FBI Told San Bernardino County To Tamper With Shooters Apple Account

San Bernardino

The San Bernardino County government put out a tweet on Friday, saying that the FBI told their staff to reset the iCloud password of Syed Farook’s Apple account.

Farook and his wife, Tashfeen Malik, were implicated in the San Bernardino shootings of December 2015 in which 14 people lost their lives.

If true, then it means that the FBI was not honest for its reasons for wanting backdoor access to Apple iPhones, by forcing the company to compromise its encryption security.

The FBI had a chance to examine Farook’s account before the password was reset before considering breaking into all iPhones on the planet.

 

 

San BernardinoGizmodo reports:

As you probably know by now, the FBI has demanded that Apple break into the San Bernardino terrorist’s iPhone. Apple has refused, insisting that doing so would set a terrible precedent. But both the FBI and Apple are currently waging a fierce PR battle over one of the possible ways that information from the phone could’ve been retrieved in the early stages of the investigation: Hacking Farook’s iCloud password and causing his phone to push information to the cloud remotely.

In a filing yesterday the FBI claimed that the owner of the phone, San Bernardino County, had been the one who bungled the auto-backup of the phone to iCloud. San Bernardino County was Farook’s employer because he worked for the local Department of Health. The County technically owned the phone (emphasis mine):

 […] to attempt an auto-backup of the SUBJECT DEVICE with the related iCloud account (which would not work in this case because neither the owner nor the government knew the password to the iCloud account, and the owner, in an attempt to gain access to some information in the hours after the attack, was able to reset the password remotely, but that had the effect of eliminating the possibility of an auto-backup) […]

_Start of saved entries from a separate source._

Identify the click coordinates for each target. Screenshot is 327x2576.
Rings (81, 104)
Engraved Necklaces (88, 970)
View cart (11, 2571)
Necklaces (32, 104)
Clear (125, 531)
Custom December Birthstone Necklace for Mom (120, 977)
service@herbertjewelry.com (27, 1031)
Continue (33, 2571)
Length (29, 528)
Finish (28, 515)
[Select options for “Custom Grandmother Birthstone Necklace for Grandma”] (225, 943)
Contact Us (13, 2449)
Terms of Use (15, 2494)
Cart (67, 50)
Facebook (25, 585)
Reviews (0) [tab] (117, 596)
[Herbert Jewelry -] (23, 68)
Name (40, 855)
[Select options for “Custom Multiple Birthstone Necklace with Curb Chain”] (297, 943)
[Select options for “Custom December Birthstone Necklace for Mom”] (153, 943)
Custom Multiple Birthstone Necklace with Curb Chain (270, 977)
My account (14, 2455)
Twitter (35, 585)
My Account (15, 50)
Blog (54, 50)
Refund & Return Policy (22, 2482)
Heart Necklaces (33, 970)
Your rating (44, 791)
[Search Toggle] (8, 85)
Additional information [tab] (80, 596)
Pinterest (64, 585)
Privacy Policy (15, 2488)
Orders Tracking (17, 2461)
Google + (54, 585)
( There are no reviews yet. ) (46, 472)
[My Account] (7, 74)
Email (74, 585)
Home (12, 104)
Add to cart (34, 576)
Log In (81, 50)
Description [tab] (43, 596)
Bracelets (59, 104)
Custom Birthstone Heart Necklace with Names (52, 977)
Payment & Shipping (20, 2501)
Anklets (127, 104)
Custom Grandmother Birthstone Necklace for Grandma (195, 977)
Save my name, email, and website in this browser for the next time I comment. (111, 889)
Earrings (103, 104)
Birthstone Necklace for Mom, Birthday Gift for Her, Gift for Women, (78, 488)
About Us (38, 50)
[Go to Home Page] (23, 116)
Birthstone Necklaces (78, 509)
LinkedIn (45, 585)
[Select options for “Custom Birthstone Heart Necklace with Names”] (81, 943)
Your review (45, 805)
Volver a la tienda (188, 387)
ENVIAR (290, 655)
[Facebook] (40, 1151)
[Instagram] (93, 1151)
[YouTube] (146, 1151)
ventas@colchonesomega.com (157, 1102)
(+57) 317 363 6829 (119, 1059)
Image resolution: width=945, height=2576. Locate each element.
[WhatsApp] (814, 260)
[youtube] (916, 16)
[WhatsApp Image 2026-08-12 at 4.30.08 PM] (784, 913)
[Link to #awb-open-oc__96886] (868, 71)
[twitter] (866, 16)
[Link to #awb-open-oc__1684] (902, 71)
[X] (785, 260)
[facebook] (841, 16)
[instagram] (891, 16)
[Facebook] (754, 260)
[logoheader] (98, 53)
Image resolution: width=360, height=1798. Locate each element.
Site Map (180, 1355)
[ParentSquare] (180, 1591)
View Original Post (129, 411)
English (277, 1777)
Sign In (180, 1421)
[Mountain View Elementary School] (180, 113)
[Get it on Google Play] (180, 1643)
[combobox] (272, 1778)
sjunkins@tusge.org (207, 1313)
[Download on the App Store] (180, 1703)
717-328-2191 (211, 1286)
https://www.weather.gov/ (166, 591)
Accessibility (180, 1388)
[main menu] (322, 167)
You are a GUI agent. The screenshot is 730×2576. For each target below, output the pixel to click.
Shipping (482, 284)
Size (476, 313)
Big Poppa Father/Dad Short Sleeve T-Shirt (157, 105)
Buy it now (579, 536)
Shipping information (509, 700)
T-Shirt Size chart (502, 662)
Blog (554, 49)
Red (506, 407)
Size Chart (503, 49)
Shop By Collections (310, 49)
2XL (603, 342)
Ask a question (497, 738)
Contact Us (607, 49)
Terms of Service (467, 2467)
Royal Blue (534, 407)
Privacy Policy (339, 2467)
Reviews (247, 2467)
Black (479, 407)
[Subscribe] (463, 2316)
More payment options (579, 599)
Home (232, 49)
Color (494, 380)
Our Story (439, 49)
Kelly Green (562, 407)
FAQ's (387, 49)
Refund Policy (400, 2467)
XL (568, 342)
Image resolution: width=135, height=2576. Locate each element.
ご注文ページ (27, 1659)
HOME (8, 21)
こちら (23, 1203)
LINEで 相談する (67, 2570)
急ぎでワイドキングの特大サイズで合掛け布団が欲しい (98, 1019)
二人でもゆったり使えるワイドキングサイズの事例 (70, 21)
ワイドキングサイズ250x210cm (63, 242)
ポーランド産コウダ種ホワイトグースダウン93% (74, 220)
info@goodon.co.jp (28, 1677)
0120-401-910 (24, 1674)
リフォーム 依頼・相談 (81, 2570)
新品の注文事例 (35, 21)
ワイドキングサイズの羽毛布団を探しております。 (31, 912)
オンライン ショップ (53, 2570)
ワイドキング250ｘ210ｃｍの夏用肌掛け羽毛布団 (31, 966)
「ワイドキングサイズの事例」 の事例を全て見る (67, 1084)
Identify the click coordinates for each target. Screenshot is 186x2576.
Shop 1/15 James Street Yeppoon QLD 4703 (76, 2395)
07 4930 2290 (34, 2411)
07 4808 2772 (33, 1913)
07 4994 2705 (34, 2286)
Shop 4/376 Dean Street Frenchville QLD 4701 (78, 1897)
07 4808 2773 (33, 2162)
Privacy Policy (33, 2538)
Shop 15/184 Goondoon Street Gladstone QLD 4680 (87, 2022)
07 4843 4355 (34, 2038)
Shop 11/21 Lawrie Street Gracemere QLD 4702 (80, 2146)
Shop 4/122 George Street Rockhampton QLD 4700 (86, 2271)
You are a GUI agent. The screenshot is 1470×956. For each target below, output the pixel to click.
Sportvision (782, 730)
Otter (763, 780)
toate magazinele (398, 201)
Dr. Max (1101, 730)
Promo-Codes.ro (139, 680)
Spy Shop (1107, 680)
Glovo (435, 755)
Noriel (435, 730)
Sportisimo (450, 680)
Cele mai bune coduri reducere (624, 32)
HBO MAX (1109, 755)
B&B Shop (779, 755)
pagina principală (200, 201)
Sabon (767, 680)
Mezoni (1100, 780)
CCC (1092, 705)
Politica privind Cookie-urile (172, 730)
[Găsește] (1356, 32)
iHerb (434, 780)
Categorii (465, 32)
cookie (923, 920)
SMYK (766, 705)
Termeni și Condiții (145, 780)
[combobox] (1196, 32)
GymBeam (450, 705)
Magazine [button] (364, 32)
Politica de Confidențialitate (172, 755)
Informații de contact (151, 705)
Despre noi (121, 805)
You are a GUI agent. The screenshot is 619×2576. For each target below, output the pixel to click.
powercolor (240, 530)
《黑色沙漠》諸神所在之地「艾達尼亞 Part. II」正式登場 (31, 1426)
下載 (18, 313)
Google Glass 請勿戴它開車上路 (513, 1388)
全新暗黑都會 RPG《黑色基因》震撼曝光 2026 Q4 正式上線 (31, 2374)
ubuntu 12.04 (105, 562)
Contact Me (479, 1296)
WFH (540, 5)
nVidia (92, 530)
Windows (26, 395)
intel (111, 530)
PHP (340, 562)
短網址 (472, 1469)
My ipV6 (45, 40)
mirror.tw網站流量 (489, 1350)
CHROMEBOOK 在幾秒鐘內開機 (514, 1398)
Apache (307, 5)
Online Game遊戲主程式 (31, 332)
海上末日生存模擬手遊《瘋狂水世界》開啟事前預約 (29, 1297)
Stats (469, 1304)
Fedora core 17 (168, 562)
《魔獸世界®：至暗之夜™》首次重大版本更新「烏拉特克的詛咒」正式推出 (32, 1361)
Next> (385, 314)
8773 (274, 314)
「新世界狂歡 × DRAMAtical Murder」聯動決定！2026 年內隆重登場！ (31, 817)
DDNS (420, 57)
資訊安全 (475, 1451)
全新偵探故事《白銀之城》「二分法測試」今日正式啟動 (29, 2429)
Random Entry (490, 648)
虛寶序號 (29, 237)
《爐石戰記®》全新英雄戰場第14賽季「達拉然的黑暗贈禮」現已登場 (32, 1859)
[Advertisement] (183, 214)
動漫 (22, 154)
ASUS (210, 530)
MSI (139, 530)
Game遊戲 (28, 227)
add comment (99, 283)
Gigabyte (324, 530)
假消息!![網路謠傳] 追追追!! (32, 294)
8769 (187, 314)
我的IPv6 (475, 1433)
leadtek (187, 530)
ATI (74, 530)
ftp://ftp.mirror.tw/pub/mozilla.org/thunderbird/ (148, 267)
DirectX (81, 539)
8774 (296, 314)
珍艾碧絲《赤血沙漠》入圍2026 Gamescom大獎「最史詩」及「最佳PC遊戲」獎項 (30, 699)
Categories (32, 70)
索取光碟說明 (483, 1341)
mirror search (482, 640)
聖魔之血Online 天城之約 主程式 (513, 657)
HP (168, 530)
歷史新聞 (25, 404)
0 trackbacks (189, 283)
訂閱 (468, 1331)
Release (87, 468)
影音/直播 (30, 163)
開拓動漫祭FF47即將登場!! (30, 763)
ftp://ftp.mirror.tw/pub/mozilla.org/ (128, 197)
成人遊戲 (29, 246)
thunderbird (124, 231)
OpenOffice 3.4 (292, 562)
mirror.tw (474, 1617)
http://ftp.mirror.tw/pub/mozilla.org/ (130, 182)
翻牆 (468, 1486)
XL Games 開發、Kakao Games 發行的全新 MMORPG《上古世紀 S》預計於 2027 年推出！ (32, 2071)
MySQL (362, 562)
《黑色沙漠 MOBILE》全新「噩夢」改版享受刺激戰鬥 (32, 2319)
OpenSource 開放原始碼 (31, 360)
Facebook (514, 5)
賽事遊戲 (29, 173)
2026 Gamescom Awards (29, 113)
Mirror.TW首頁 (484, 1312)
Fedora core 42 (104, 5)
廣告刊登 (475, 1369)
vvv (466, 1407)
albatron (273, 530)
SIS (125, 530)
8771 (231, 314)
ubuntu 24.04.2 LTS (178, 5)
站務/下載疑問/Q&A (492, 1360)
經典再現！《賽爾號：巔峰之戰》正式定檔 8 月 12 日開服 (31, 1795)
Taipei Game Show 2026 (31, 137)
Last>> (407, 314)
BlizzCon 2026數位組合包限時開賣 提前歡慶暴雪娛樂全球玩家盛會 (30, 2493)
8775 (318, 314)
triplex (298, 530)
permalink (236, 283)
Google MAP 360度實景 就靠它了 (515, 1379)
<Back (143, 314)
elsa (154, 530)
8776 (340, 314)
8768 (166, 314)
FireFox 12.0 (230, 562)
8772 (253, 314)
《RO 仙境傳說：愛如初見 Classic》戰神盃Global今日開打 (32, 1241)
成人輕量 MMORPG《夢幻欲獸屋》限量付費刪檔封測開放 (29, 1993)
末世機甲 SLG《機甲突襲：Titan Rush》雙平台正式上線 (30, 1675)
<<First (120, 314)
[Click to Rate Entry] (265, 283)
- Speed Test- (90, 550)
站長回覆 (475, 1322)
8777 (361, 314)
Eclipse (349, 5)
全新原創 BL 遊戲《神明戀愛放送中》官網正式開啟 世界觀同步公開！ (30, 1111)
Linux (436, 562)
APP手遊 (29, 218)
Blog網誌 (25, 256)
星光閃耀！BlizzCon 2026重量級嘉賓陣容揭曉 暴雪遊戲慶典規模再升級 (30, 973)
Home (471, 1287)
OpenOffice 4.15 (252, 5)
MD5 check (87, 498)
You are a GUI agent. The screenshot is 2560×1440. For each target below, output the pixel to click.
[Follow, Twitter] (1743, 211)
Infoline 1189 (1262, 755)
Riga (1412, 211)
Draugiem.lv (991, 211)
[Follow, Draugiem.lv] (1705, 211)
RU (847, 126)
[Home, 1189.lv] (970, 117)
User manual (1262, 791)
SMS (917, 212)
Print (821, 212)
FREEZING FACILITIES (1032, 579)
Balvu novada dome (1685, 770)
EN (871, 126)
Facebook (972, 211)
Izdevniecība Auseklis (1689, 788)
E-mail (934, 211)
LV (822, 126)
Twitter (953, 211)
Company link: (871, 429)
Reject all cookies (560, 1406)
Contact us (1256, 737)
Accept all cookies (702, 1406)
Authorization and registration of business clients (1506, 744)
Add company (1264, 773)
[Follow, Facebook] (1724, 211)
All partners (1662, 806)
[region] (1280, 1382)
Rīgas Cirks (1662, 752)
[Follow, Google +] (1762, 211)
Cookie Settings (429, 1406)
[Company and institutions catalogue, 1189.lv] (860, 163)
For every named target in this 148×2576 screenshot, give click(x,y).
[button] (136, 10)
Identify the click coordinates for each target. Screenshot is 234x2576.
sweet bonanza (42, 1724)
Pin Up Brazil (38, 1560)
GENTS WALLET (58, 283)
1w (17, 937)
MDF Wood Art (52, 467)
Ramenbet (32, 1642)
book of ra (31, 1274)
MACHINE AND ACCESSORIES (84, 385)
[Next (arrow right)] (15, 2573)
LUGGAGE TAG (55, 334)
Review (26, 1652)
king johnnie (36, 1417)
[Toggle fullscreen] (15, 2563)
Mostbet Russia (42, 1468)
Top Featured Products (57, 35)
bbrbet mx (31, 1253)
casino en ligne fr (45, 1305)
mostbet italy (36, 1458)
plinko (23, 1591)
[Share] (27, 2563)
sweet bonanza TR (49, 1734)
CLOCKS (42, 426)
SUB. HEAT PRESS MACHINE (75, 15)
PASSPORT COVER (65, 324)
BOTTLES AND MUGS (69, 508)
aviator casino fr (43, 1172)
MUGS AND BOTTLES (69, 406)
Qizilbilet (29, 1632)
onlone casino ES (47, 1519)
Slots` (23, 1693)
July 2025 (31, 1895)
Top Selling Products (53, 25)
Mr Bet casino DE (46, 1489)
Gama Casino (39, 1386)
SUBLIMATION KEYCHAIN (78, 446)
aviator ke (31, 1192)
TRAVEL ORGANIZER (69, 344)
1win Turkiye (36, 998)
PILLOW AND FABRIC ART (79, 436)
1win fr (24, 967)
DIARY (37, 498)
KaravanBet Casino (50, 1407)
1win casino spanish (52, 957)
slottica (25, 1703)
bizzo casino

But San Bernardino County’s Twitter account (which remains unverified but appears authentic) now claims that it was working under the FBI’s orders. Specifically the tweet said, “The County was working cooperatively with the FBI when it reset the iCloud password at the FBI’s request.”

San Bernardino

This statement contradicts both the FBI’s insinuations that San Bernardino County acted alone and the claims made by an anonymous source from the federal government contacted by ABC News. That source said that an IT employee working for San Bernardino County was not instructed by the FBI to attempt a password reset for Syed Farook’s iCloud:

The auto reset was executed by a county information technology employee, according to a federal official. Federal investigators only found out about the reset after it had occurred and that the county employee acted on his own, not on the orders of federal authorities, the source said.

Gizmodo was on a call with Apple executives late last night under strange conditions that there would be no direct quotes and no names. They used the word “government” when referring to who bungled the opportunity to force the back-up to iCloud. At the time, it seemed Apple was referring to the FBI without saying so directly. But Farook’s employer was the San Bernardino Department of Health, which is also a government agency.

This is all independent of the question over whether Apple should be compelled to unlock the terrorist’s 5c phone directly by hacking the passcode. Some have floated the idea that the phone should have been unlocked using the deceased terrorist’s fingerprint, but that wouldn’t have worked for a number or reasons—most importantly, the fact that the iPhone 5c doesn’t have a fingerprint scanner.

We’ve reached out to San Bernardino County for comment and will update this post when we hear back.